L’effet procuré par la lecture de ce commentaire est bien différent de celui procuré par la première manche de cette vidéo de Street Fighter II dont il est inspiré. Il l’est encore plus de l’émotion ressentie par les joueurs aux commandes de ces deux personnages. Si le texte peut apporter plus de profondeur, d’émotion, le jeu apporte lui une bien plus grande excitation. Concilier ces deux expériences était peut-être le but de Christine Love quand elle a créé Lake City Rumble II.

 

Ce jeu est la suite d’un jeu d’arcade inconnu, Lake City Rumble, que je soupçonne fortement de n’avoir jamais existé. Il faut reconnaître que dans les jeux de combat, les « 2 » ont toujours eu bien plus d’impact que les « 1 », en témoignent notamment Street Fighter II ou Mortal Kombat II, pourquoi dès lors ne pas commencer par là ?

 

Lake City Rumble II présente tous les aspects d’un jeu de combat d’arcade. Le joueur doit commencer par insérer une pièce avant d’arriver sur un écran de choix de personnages stérotypés. On y retrouve le beau blond torse nu, le boxer professionnel, le black à afro, le karatéka japonais, le mystérieux personnage chapeauté, et bien évidemment, la chinoise, adepte du kung fu. Plusieurs détails cependant mettent déjà la puce à l’oreille. Le premier d’entre eux est cette longue introduction qui narre comment le joueur s’est retrouvé face à cette borne d’arcade d’une salle sombre, et comment celle ci l’a mystérieusement attiré. Le second suit le choix du personnage.
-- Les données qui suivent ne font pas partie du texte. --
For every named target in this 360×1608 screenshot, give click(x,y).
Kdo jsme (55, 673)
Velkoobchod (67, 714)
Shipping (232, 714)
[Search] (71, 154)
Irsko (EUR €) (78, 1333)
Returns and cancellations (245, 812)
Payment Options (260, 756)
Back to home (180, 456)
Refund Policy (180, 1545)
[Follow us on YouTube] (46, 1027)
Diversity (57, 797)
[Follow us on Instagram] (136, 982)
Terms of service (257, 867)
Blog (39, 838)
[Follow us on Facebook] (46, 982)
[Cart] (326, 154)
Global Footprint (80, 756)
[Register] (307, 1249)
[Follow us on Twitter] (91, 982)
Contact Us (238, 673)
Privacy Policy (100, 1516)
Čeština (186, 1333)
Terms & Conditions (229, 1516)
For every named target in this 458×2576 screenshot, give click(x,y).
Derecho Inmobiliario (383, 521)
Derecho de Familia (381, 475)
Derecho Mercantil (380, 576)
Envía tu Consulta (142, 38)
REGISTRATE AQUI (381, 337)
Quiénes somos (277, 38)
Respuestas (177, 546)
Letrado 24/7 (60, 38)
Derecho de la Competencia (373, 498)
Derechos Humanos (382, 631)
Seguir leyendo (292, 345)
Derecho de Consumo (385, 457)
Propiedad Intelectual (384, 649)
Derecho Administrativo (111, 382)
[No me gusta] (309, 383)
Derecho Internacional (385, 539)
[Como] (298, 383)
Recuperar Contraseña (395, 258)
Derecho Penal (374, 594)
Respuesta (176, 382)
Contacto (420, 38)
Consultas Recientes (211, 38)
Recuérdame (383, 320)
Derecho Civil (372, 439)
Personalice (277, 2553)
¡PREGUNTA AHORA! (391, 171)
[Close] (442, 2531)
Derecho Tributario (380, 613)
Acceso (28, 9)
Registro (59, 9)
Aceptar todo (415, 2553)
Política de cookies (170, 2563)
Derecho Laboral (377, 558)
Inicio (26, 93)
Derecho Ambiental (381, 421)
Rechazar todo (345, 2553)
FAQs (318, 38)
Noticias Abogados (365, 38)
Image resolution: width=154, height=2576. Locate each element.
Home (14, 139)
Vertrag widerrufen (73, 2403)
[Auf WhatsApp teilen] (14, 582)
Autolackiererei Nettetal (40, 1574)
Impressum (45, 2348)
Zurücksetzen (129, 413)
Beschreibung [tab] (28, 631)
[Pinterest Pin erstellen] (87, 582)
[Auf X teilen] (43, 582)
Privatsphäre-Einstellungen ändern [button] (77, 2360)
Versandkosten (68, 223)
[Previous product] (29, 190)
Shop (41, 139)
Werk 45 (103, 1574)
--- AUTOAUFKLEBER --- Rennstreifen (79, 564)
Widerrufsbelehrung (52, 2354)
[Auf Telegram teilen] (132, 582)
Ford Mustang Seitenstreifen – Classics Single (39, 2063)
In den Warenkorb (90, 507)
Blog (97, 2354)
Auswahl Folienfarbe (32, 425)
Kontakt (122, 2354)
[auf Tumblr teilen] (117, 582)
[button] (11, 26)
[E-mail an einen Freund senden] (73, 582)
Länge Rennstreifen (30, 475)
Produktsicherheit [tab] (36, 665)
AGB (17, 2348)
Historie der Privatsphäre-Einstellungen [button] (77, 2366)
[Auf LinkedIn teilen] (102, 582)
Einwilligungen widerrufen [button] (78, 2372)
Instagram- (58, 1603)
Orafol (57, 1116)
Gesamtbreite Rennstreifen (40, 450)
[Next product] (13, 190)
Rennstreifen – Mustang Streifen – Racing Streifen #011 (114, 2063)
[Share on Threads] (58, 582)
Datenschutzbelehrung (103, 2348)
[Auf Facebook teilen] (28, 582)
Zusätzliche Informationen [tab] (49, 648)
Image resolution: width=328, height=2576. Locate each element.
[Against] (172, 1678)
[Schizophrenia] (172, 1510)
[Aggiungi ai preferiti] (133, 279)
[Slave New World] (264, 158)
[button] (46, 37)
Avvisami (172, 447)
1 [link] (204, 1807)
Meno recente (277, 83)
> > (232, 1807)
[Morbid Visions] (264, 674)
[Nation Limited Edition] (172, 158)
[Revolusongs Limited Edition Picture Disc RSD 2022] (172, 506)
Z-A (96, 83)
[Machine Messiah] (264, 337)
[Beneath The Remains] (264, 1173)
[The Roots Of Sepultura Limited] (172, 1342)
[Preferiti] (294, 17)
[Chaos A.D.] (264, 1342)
Le joueur se voit alors donné des clefs sur leurs background respectifs, il apprendra par exemple comment le père de Xiu-Li périt sous les décombres de sa maison que le mystérieux Qaisar avait truffé d’explosif, et comment Xiu-Li décida alors de prendre sa revanche, et de tout faire pour tuer Qaisar.

 

S’ensuit alors le premier combat, précédé comme il est de coutume par un dialogue entre les adversaires, mais plutôt que le « Tu vas mordre la poussière » ou le « Tu n’as aucune chance contre moi » attendus, se déroule un véritable dialogue dans lequel les personnages expriment les véritables raisons de leur combat. On comprend dès lors que Lake City Rumble II n’aura rien d’un jeu de combat traditionnel.

 

En effet, le combat se déroule en réalité au tour par tour, le joueur doit choisir de bloquer, frapper du poing, du pied, ou avoir recours à ses attaques spéciales pour terrasser l’adversaire, il doit aussi veiller à ses barres de vie et de « spécial ». Le jeu de réflexe se transforme en stratégie, un pierre feuille ciseaux évolué que Christine Love nous narre avec ses mots : « Xiu-Li attrape Gambier, et lui fait perdre l’équilibre! Xiu-Li lui assène un coup de pied en pleine tête! Puis un autre! Puis un autre! 4 hits combo! »

 

Ce système de combat surprend, mais il est loin d’être original, c’est en effet celui utilisé dans la plupart des RPG au tour par tour, ici retranscrit avec l’ambiance d’un jeu de baston. Le jeu s’avère amusant, mais pas tant, il a pourtant quelque chose de profondément attirant, mais ce quelque chose réside bien loin du gameplay.

 

Ce qui rend finalement l’expérience de Lake City Rumble II si intense, ce n’est pas ses combats, c’est ce qui les enrobe, les dialogues entre les personnages avant et après l’action. Chacun des personnages à une histoire à lui, et le jeu de combat se transforme en storytelling. Les personnages qui apparaissaient comme de vulgaires stéréotypes de jeu de baston se révèlent avoir une vraie humanité, des forces, des faiblesses, des sentiments, une histoire…Les dialogues parfois atteignent une réelle profondeur :

 

Gambier -Comme je le pensais, je ne fais pas le poids.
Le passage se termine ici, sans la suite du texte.